Update: so far the scans are mostly coming out clean, according to BRONI. A few glitches here and there, but nothing major. I'm pretty sure it's through the rough patch for now. It's about as good as it's going to get, for as much as I can do for it w/ what's available. At this point, patch it up with a **** load or bandage tape and send it off. Without a disk, what else is there to do? The owner informed me he found somebody that DOES have the disk, however, he wants to completely wipe out the system, and do a fresh install. I told him the dilemma in that: one, it'll undermine all the security I'll have set up for him (as of now, none yet), two, it'll erase all the computer settings he's used to (easy fix, do a backup), three, you have to repartition the disks which I doubt they know how to do correctly, four it takes forever, and most importantly FIVE: it'll erase the trace of legit Windows pre-installed that he has the Product key for, making his new copy of windows illegitimate and therefore impossible to update or connect with any perks given from MS through the WGA. So it's a bad idea to do a complete win-install.
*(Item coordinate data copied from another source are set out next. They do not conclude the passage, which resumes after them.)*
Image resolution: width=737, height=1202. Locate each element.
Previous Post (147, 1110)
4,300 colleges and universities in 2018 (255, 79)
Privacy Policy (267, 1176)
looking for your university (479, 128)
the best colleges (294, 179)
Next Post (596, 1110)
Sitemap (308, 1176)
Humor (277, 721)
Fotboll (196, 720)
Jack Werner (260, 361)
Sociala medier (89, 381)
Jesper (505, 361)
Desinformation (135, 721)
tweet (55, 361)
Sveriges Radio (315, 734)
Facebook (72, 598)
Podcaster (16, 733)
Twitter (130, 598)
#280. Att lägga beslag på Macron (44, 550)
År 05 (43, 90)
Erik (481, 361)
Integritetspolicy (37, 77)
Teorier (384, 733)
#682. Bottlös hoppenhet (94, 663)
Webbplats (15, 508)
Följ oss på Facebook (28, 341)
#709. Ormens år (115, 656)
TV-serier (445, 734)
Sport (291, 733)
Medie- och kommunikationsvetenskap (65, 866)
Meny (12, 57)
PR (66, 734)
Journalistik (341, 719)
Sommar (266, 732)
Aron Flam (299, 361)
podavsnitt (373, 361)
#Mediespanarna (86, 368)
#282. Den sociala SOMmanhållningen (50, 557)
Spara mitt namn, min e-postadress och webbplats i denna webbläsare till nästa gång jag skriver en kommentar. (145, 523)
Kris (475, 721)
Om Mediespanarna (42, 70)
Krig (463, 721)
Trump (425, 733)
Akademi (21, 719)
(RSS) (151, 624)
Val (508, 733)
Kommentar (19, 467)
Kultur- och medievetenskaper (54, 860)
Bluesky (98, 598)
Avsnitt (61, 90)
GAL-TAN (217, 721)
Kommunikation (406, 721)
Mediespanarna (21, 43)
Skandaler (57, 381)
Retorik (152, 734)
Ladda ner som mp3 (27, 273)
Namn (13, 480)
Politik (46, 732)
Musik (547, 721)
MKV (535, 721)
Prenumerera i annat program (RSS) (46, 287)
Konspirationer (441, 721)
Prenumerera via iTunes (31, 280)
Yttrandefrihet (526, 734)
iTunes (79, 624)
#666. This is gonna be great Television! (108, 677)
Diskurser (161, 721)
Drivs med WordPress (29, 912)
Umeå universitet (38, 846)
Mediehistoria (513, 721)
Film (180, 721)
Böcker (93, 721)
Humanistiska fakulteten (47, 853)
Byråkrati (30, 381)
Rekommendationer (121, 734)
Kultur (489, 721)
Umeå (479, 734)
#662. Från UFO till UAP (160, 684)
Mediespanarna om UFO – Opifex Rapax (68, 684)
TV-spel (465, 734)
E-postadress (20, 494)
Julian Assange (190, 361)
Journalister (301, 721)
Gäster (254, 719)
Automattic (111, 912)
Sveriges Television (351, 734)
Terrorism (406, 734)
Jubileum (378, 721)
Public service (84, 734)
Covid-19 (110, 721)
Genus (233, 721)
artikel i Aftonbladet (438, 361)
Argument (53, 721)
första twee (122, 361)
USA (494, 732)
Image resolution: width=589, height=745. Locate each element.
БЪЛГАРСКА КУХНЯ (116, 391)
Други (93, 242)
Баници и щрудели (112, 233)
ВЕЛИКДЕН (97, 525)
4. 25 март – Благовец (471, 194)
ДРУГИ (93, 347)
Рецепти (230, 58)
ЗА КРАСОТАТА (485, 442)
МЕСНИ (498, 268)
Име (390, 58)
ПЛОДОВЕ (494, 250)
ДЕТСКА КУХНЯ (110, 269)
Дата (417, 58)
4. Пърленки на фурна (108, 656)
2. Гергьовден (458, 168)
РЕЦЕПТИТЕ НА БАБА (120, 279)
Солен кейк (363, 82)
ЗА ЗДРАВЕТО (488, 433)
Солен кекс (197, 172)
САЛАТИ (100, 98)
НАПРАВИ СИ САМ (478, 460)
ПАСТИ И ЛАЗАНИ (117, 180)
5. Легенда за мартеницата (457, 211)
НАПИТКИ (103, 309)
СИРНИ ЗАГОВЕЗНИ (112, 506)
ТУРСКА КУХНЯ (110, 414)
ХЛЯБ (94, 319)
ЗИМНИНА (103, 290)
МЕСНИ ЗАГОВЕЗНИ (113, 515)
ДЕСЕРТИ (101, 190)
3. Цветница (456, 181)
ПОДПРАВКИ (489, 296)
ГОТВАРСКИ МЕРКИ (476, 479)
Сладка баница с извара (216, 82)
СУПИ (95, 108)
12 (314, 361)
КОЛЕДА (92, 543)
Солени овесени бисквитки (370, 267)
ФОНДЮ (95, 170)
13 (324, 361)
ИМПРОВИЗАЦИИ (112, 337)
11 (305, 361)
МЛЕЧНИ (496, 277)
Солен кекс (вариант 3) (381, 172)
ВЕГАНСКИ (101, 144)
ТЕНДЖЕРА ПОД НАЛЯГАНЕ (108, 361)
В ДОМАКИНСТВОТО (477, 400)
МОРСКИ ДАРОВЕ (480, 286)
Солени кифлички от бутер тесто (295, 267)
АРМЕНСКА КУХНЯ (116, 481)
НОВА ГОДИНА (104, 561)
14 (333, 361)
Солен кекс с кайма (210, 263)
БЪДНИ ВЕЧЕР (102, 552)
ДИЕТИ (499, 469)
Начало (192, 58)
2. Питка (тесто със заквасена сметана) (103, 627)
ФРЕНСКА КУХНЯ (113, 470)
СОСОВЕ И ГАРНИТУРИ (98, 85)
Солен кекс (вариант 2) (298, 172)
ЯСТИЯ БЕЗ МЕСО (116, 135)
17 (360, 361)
I told him to consider a repair install....but I'm not sure that's even right. I've only done it with my disk, but my disk is the genuine upgrade disk we bought when XP first dropped. SOOOOOO.....I dunno. That's the best and worst case scenarios at the moment. After 2 weeks of work on this puppy, I think it's best to just call it as is, set up the security progs, make a .BKF of system state, MAYBE still do a boot disk in case the other guy's "repair" goes awry, and just send it on it's way. We did our best.

THANK YOU, PETE for staying with me on this. I highly appreciate it again sir. All the info you're expertise enlightened me with does a number. This can get crazy, but I actually enjoy learning this stuff, when it wants to cooperate. lol

Don't close this thread yet. I did say I was going to update on ALL the millions of questions I had, and what answers I've dug up so far. For future reference.

----

PROBLEM: Blaster Worm infection, aftermath clean up, system file corruption

SOLUTION: computer setup questions and info obtained, security progs to be set up, backs ups, back ups, back ups, Viral cleansing with Broni, sys-file repair w/ disk.